3) leave the rudder as is.  It is small relative to the plane so it may be required for take-off.

Two nits:
- the elevator halves are not lined up.  When the port half is neutral, the starboard half has about 3 degrees "down".  You had a joiner wire.  Grip the elevator halves with thumb and forefinger at both 90  degree bends and twist the elevator halves to neutral.  This easy to overcome with aileron trim but you would lose "neutral" when you change air speed.
- the starboard aileron has a lot more "down" than "up".  The port aileron is fine.

Remember that I have a different approach to maidening.  I set my throws at the minimum that would allow the plane to take off, fly circuits and land.  Once the first flight is complete, then add throws to your liking.  The reason...you can't do this on a second flight if you crashed on the first flight. :)

Also, I never switch rates on a maiden flight so the low rates and high rates are the same for me.*

FWIIW

Frank

* it is different for leaf blowers because they do not have prop/jet wash over the control surfaces.  They rely on pure air speed for control and may need dual rates.
Title: Re: Spitfire
Post by: GuyOReilly on August 08, 2022, 10:22:53 AM
Spitfire maiden flight did not go as planned.
The motor cut-off when attempting to takeoff as pe @Frank v B .
We suspected the ESC to be the culprit so I pulled it out.
Looks that it can handle the power based on the label on the ESC.
Any suggestion?
Guy
Title: Re: Spitfire
Post by: Michael on August 08, 2022, 09:10:04 PM
Do you know how many "amps" were being drawn?

I haven't read the entire thread, but, you mention you are using a "32" motor, I think with a 4-cell battery pack.

It is possible you are using too large a propeller.

It is also possible your motor is not adequate for the job.

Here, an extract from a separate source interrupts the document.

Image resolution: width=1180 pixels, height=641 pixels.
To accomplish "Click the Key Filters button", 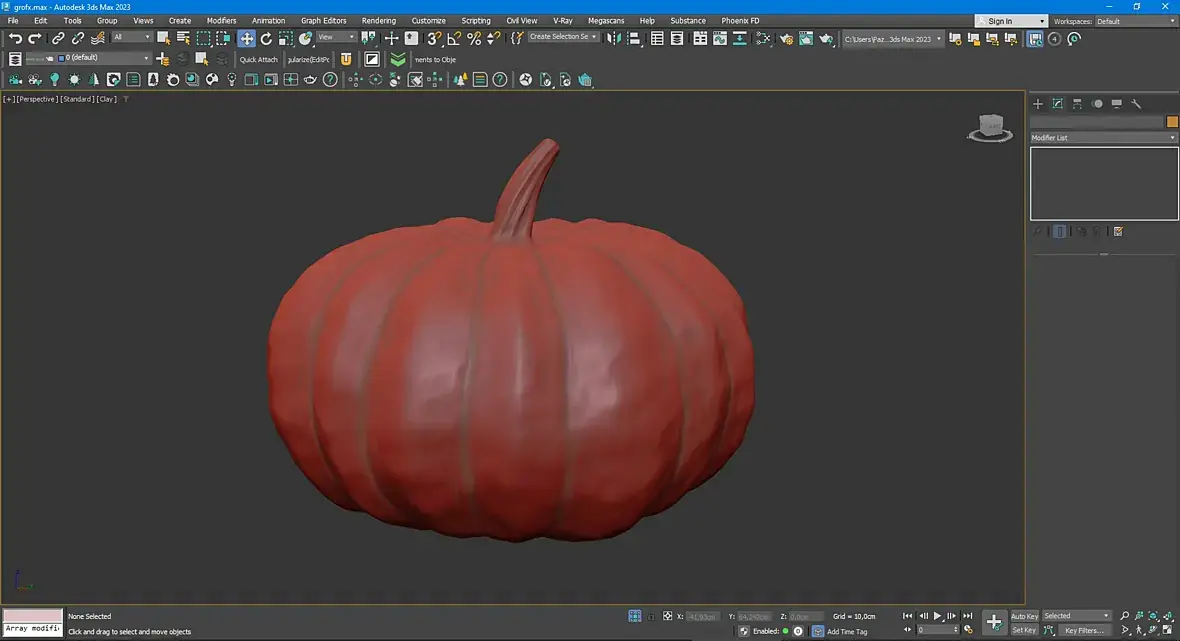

I have an OS 32 motor that is rated for only 3 cells. An E-Flite 32 can handle up to 5 cells, with a suitable (smaller) propeller.

What are the brand and ratings for your motor, and is the propeller size (you are using) appropriate for the motor on 4 cells?


Title: Re: Spitfire
Post by: GuyOReilly on August 09, 2022, 10:22:46 PM
The culprit was found!  ;)
This switch has resistance where it should have none. :-X
This results in the engine shutting down at full power.   >:(
When bypassing the switch, no problem whatsoever.   ;D
Need to figure out how to replace this switch with something more reliable; it was changed before and the same problem happened.   :o
Title: Re: Spitfire
Post by: Frank v B on August 12, 2022, 08:07:52 PM
For the record and to answer Michael's questions- we put a wattmeter to it. 
It drew 44.6 amps max.  The ESC was 60 amps.  It was well within range and a good reading.
When we put a voltmeter to the switch wires, one read fine.  The other one drew a blank when both "on" and "off" proving that the switch did not do its thing properly.

Frank
Title: Re: Spitfire
Post by: GordPayne on August 13, 2022, 05:47:44 AM
That's interesting. I have a similar switch and was having problems. I'll leave it out for a while. Thanks!